I did, but I was told it was very small. I did get stitches, my girl parts were swelled up for a few days after delivery but it wasn't as bad as I expected when they told me I had a 2nd degree tear. The engorgement when my milk came in was worse. The engorgement was the worst part of this whole darn experience actually... It went on for 4 days for me despite breast feeding.. my boobs were _scary_ huge (and I'm usually barely a B cup). They swelled up nearly to my collar bone, under my arm pits too.. I couldn't lay flat in bed to sleep or anything. It just hurt to bad.
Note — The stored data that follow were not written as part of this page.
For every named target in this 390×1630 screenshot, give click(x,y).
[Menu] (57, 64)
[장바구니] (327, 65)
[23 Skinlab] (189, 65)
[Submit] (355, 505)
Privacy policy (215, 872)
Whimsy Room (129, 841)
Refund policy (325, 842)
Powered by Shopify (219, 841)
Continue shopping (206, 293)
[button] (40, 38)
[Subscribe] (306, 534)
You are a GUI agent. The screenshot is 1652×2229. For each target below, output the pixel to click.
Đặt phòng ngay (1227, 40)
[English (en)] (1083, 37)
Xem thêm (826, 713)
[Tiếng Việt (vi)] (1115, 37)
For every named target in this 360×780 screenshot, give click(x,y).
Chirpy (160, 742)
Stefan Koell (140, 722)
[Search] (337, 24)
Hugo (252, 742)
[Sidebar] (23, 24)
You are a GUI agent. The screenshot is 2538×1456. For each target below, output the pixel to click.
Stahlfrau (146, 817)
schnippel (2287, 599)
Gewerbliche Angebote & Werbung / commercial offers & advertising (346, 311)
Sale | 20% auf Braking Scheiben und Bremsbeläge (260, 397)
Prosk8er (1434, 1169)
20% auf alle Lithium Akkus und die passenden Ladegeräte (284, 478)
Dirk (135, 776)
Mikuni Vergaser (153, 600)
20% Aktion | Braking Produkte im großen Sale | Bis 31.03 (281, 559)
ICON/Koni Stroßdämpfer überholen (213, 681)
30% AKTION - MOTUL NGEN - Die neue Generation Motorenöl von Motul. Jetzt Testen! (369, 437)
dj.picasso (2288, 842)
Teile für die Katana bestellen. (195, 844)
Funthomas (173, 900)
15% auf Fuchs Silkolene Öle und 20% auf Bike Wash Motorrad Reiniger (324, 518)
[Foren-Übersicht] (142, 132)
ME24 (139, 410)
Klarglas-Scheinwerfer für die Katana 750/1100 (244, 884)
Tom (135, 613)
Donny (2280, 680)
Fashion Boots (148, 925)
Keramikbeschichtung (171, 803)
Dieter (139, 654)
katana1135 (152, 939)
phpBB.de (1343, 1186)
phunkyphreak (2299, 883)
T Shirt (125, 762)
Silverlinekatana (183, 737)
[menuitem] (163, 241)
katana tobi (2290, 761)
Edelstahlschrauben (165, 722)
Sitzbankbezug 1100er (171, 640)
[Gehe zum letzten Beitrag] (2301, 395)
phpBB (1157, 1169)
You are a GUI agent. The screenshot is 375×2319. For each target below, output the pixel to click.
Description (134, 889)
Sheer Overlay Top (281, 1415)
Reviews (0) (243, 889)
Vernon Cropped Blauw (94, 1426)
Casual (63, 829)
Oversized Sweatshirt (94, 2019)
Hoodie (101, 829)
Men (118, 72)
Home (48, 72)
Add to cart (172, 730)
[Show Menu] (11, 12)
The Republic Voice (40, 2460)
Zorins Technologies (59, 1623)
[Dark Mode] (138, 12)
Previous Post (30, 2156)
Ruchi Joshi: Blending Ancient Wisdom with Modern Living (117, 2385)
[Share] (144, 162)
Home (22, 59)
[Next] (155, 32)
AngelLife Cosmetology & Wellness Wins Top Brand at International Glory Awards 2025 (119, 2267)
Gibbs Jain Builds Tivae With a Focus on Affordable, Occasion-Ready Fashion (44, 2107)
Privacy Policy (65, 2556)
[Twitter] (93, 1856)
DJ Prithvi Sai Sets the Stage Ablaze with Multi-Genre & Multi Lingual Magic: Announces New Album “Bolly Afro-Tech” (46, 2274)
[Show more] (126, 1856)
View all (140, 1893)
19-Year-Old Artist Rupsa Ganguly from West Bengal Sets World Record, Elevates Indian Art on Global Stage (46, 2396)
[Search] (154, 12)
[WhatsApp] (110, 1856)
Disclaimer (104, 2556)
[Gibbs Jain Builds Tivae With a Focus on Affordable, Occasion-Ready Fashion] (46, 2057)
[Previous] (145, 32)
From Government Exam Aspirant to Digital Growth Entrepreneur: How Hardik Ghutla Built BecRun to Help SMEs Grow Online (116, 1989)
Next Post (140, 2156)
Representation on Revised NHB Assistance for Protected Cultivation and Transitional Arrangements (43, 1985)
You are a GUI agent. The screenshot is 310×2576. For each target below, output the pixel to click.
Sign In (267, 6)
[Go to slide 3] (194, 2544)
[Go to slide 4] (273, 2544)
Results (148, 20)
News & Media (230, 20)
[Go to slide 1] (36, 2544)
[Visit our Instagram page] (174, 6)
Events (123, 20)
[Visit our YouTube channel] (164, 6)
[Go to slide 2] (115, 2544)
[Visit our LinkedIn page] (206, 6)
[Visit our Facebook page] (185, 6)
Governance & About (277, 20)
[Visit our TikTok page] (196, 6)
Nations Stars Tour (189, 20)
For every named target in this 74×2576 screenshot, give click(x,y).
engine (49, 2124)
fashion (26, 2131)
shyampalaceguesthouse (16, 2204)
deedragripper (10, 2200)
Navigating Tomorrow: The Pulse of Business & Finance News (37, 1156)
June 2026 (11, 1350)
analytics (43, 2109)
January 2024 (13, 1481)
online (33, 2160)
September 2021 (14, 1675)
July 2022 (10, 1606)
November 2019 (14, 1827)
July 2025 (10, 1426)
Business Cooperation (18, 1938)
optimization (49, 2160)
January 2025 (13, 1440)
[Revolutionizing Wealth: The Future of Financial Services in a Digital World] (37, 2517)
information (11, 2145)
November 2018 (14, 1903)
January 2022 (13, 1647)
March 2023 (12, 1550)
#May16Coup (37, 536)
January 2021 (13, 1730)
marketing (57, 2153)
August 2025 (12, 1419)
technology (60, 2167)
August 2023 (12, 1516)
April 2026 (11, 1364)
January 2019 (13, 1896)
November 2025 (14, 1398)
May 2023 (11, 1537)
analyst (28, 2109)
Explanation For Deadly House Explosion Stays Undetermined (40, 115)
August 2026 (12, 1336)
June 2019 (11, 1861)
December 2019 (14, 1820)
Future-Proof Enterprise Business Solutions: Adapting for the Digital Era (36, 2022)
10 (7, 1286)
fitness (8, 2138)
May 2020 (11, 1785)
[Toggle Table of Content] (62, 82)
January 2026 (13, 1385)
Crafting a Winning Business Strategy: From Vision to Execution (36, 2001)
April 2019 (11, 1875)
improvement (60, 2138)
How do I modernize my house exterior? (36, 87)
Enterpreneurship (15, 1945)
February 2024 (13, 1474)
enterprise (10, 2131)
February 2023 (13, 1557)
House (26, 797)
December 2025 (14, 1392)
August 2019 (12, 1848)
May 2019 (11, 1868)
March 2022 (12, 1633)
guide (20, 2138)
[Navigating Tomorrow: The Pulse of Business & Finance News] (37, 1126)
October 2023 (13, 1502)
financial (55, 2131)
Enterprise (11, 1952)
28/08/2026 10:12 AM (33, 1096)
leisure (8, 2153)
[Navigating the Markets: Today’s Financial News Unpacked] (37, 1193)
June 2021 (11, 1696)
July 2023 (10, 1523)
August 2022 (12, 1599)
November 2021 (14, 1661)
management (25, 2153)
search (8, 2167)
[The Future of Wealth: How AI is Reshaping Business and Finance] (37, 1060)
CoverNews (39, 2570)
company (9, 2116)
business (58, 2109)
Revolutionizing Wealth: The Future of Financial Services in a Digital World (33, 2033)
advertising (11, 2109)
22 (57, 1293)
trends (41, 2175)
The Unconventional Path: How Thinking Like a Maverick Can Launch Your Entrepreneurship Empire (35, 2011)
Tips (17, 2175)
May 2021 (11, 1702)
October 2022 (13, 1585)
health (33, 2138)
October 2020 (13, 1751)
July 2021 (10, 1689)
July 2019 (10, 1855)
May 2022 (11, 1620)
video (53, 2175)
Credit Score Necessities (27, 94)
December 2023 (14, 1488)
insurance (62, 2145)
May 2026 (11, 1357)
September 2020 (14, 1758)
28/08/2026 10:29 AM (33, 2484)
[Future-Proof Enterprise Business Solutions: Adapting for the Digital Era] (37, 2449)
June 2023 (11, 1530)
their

I had to prop myself up on blankets and pillows on the couch just to sleep. My pump turned out to be my best friend in the end. The LC told me to get on the pump and pump until they were soft and empty... so I did! I got 10 ounces that first pump and it took 2 or 3 HOURS, but I haven't got so badly engorged since then thank the Lord because I was really starting to think that maybe having a mastectomy wouldn't be so bad if it would make the pain go away.


----------



## leeree

I had one but it caused me no bother! Maybe get the MW to have a look at it to make sure all is as it should be. 18 weeks on and I'm fully healed and able to love (ahem) again! :blush:


----------



## overcomer79

I had one with my son. They stitched me but so tight I had to have sex a year before it didn't hurt and the tear didn't bleed.


----------



## DukesAngel

Yep had one here too. I didn't look at it though as that whole area hurt a little too much for me to do any poking around. Took 4 weeks to fully heal though :( I had a nice amount of stitches.


----------



## Jai_Jai

your vagina will look larger it is is nothing to do with the fact you have torn but the very fact a baby has come through it, just do your pelvic floor all the time, every time you wash your hands, feed baby, make a hot drink and aim for 40 GOOD ones a day and try and do more if you can it will pull everything back together and will also help heal your wound. I had a 2nd degree tear - a severe one, with my first :hugs: it will get better but it will look very different down there for a while :hugs: it does get better xx


----------



## readytotry

I had an extended second degree tear and lots of stitches. They have never hurt (even straight after I couldn't feel them), but the scar tissue is tight so sex still hurts a lot at 12 weeks pp.


----------



## Victoriaaa

I had a second degree tear because i couldnt stop my pushing. At first it hurt to sit right and wee but i just learn to angle myself and soak ages in the bath til theyd dissolved. I know what you mean about looking abit bigger but i think that its because things have just stretched abit.. and urm, the actual hole is the same size that is was before. :dohh:


----------



## rtracey80

i had a 4th degree tear, which resulted in going to theatre to have it stitched up. I have never had a problem with it even right after it happened


----------



## Samiam03

Ugh yes! I don't know how bad mine was because I'm squeamish and wasn't about to look at it. I was in so much pain for a few days though and had to sit on a pillow. Like someone else said...it also took me about a year to have non painful sex again.


----------



## Aphrodite

I had one, it was so painful I could hardly move around the bed after the stitches were done and was walking bow legged for days. I sat in salt baths to try and heal it. I didn't want to go anywhere near it though and didnt look at it once! However, we managed to have sex 4 weeks after the birth so it must have healed quicker than I thought!!!


----------



## Acorn

I had a second degree tear as well, and stitches. The stitches were almost as bad as the labor because the numbing medicine didn't take! Once they got me numb it was fine ;)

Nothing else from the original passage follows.